= John Walton (translator) =

John Walton, also John Capellanus (fl. 1410) was an English Augustinian canon, known as a poet and translator.

==Works==
Walton appears to have been a canon of Osney Abbey in 1410, when he completed his verse-translation of the De Consolatione Philosophiæ of Boethius. This work was undertaken at the request of Elizabeth Berkeley; she, possibly, was the daughter of Thomas de Berkeley, 5th Baron Berkeley, patron of John de Trevisa, who married Richard de Beauchamp, 13th Earl of Warwick. Boethius's work had already been translated into English prose as Geoffrey Chaucer's Boece, and Walton makes use of Chaucer's version. He refers to Chaucer as "the floure of rethoryk", and also mentions John Gower.
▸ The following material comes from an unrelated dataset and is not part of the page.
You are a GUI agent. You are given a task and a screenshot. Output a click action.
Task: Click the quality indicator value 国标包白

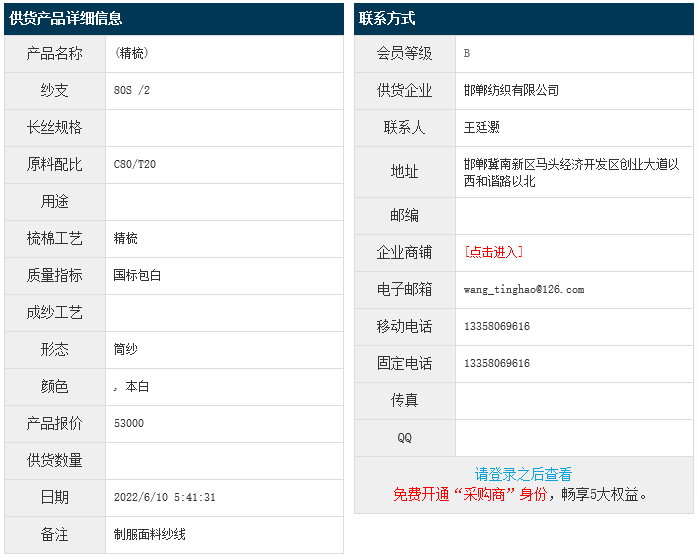pyautogui.click(x=137, y=275)
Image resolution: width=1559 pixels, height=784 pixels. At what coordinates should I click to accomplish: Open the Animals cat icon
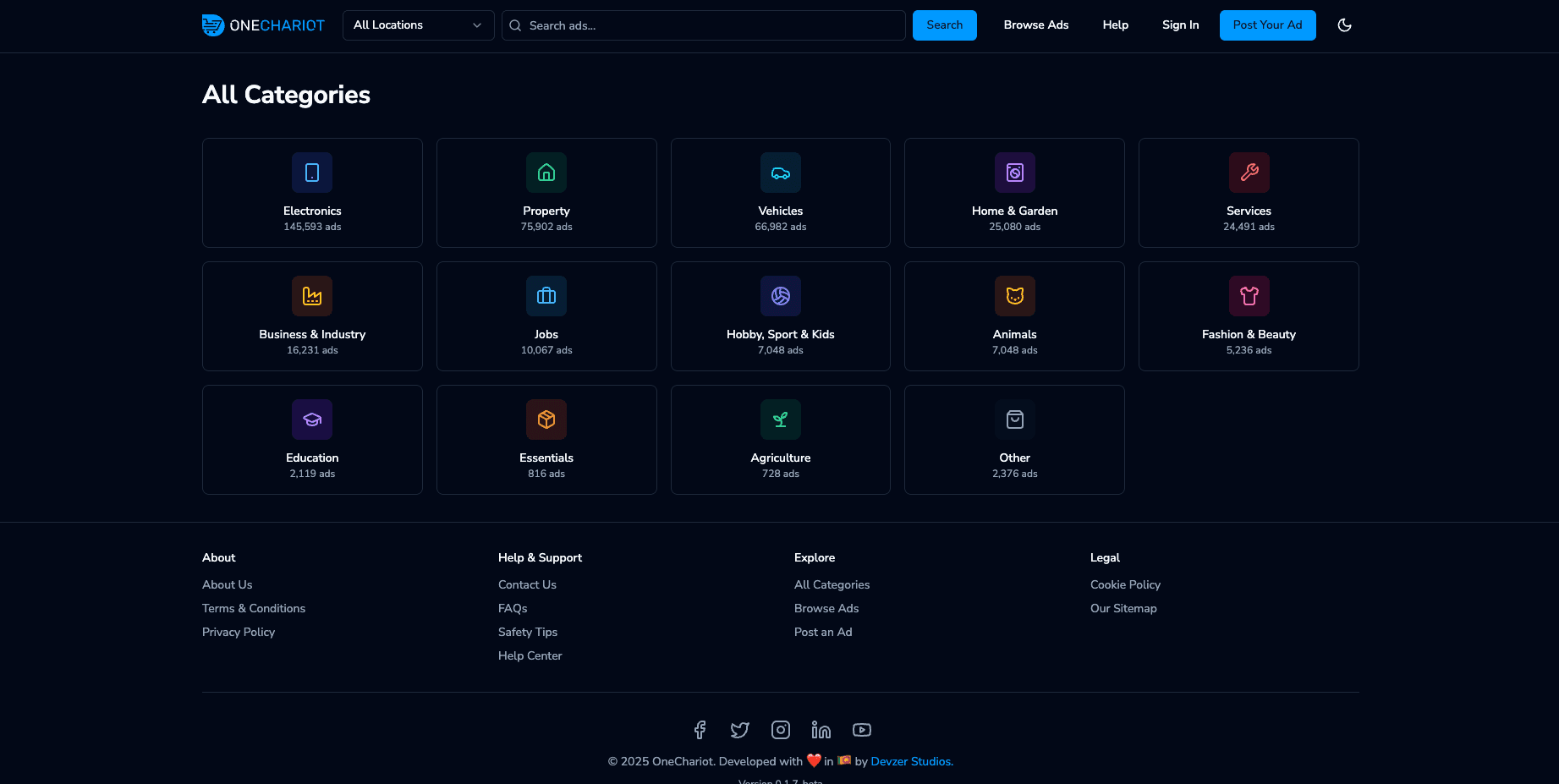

Ten manuscripts of Walton's translation are extant. Walton's book was printed in 1525. Extracts from Walton's poem were printed in Wülker's Altenglisches Lesebuch (ii. 56), in Skeat's edition of Chaucer (vol. ii. pp. xvi–xvii), and in the Athenæum (1892, i. 565).

==Identification==
Walton has been confused by Thomas Tanner with John Walton, archbishop of Dublin, with John de Waltham, prior of Drax and subdean of York, and with others of similar names.